- [Entries supplied]
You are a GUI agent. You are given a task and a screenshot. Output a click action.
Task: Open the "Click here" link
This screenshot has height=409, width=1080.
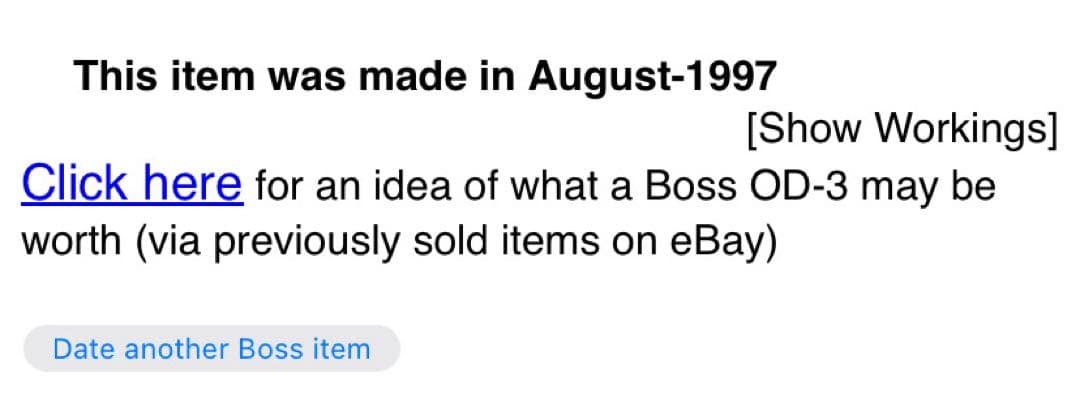(x=132, y=185)
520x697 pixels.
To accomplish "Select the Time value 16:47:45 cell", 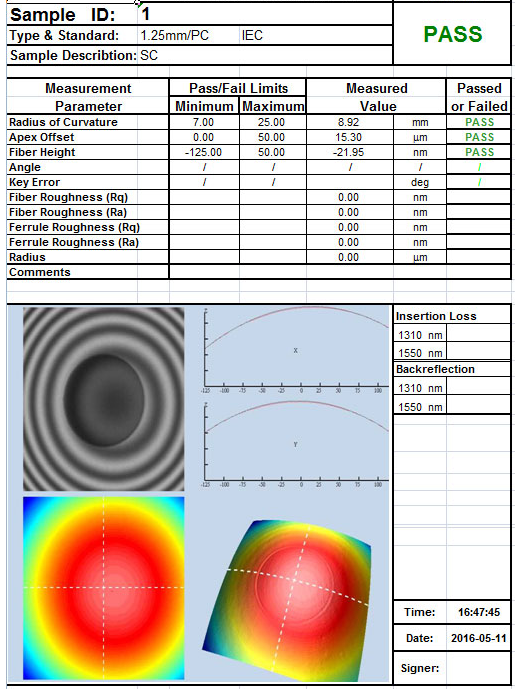I will coord(478,612).
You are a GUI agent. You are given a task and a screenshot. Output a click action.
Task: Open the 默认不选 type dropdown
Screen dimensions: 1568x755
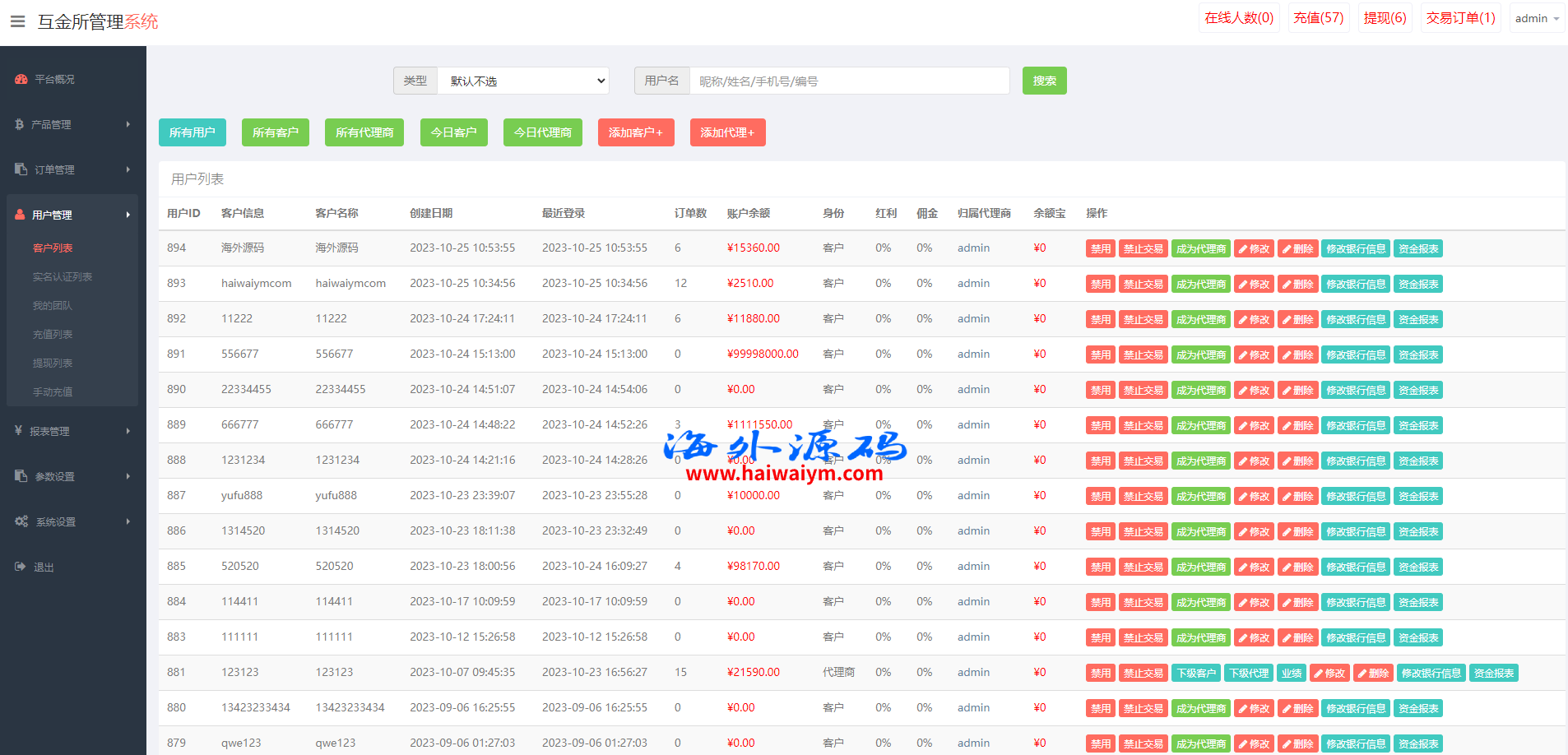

- [Task details]
Every line from the one that holds "Task: Open the 默认不选 type dropdown" to the last line of the records above goes into the answer, exactly as written; nothing else does, and no picture does either.

- [Problem solution]
Task: Open the 默认不选 type dropdown
Screen dimensions: 1568x755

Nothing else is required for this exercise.